Se sono vere emergenze, si deve fare in fretta, e se si deve fare in fretta, i porti sicuri più vicini sono in Libia – dove, ripeto, ci sono le agenzie Onu – e in Tunisia.
Difendendo i suoi confini, l’Italia pensa solo a se stessa?
No, pensa anche all’Europa. I suoi confini sono la frontiera esterna europea. Nessuna nazione od organizzazione politica di nazioni può definirsi tale se rinuncia a controllare i suoi confini e chi entra attraverso di essi.
Il governo non ha effettuato un vero e proprio blocco navale. La linea Piantedosi che si sta delineando in queste ore è: i comandanti identificano tutti coloro che sono a bordo, l’Italia si fa carico di chi ha diritto all’assistenza umanitaria, agli altri devono pensare gli Stati di bandiera. Che ne pensi?

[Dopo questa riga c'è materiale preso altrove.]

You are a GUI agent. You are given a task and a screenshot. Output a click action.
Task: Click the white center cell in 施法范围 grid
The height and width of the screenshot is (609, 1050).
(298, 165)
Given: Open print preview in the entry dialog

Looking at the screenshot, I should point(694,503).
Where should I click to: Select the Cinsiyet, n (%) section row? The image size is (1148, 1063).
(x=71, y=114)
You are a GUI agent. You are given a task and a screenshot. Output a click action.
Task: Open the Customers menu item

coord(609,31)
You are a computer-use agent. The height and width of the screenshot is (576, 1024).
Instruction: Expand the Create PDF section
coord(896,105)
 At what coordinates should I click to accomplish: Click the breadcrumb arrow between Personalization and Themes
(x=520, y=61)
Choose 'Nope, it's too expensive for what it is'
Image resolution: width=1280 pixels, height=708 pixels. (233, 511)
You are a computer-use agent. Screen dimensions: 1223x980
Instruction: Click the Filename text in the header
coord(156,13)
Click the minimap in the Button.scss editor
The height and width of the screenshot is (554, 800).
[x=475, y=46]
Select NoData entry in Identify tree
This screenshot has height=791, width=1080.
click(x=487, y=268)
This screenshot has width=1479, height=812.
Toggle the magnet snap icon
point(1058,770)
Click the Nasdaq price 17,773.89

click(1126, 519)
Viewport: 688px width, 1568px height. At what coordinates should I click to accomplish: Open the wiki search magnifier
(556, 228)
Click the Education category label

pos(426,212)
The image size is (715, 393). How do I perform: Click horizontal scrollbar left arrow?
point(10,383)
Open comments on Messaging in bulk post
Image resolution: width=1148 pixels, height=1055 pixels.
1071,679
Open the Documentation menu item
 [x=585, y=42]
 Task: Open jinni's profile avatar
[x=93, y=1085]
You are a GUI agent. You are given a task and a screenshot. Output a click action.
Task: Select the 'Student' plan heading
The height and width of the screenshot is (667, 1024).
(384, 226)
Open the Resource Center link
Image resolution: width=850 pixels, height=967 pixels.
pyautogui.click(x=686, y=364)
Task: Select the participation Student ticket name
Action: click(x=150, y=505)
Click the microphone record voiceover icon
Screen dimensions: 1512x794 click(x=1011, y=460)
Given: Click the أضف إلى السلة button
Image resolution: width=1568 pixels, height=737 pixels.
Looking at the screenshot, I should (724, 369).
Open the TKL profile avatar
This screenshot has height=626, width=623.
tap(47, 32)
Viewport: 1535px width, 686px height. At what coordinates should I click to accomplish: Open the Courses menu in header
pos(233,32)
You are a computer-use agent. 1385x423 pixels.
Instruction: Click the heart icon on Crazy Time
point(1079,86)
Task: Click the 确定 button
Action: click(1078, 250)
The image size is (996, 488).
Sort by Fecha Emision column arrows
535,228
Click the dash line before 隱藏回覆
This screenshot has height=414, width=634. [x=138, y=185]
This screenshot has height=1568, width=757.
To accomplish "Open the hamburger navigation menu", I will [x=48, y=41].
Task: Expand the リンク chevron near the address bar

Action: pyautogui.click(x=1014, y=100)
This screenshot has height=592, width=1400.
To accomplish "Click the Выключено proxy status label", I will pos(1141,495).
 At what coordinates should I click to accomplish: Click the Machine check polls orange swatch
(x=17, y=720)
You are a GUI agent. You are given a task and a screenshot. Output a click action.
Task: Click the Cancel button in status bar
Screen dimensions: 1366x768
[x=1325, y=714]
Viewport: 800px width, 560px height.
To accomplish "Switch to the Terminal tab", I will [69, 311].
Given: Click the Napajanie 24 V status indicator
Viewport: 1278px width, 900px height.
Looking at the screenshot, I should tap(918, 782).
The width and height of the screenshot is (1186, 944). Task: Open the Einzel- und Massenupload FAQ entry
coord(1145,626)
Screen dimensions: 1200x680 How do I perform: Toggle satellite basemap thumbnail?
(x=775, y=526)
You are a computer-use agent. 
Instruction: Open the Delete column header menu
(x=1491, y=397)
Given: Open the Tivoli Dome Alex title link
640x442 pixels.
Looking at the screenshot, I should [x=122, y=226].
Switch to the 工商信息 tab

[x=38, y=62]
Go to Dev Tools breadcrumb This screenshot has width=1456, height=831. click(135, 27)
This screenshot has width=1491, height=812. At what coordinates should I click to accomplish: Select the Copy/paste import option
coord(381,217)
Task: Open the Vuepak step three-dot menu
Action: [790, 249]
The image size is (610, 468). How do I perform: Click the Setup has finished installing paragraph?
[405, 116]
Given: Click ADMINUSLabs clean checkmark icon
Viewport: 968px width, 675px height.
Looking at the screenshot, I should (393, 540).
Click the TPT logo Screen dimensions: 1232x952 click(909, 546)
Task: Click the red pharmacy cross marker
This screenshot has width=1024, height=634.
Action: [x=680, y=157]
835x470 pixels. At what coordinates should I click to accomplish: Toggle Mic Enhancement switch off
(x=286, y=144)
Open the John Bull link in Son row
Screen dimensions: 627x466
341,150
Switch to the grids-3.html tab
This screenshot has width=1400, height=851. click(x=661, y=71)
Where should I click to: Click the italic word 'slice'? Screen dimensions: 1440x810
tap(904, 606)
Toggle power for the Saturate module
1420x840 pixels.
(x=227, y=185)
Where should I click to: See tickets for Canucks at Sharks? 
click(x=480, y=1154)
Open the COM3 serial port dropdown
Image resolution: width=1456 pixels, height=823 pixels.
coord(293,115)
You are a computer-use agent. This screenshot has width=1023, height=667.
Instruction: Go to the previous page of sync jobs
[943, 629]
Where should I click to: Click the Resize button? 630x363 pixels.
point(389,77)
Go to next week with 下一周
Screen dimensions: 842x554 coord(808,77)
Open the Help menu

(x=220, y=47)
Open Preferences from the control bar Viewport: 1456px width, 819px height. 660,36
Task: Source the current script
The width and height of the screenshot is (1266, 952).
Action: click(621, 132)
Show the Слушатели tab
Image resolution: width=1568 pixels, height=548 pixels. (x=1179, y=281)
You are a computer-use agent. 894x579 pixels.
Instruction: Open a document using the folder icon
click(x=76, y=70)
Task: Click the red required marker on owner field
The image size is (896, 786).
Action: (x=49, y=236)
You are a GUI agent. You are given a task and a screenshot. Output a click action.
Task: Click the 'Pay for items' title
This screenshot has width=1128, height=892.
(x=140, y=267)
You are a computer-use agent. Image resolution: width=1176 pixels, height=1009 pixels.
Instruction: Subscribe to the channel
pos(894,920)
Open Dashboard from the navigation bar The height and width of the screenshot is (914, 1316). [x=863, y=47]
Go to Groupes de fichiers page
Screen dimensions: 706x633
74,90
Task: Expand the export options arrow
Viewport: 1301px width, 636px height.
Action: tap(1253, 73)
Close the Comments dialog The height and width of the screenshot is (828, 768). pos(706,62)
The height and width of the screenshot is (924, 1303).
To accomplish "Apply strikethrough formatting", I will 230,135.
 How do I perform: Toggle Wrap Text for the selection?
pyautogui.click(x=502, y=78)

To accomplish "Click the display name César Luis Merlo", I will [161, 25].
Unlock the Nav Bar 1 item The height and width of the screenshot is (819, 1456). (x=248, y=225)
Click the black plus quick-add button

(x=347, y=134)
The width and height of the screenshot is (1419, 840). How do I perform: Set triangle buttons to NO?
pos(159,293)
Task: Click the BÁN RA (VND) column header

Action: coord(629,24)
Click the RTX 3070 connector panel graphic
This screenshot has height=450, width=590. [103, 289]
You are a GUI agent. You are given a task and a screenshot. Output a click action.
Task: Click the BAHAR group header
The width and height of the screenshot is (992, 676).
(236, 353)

Era giusto dare una risposta immediata alle situazioni di emergenza sanitaria, ma senza cedere al ricatto delle Ong, che fa leva proprio sugli aspetti umanitari. Ma a mio avviso ci sarebbe un modo per risolvere tutti i problemi.
Quale?
L’Europa stabilisce che tutti coloro che pensano di avere i requisiti per chiedere asilo possano presentare domanda presso le ambasciate dei Paesi membri. Se la domanda viene accolta, la porta è aperta. Come abbiamo fatto per i profughi siriani in Libano: li abbiamo identificati e li abbiamo fatti arrivare a Roma in aereo. Chi ha la richiesta di asilo respinta, non può acquisire tale diritto pagando i trafficanti. Se tutta l’Ue facesse così, avremmo le richieste direttamente nei nostri uffici e daremmo un colpo durissimo ai trafficanti illegali, che perderebbero tutti i loro “clienti”.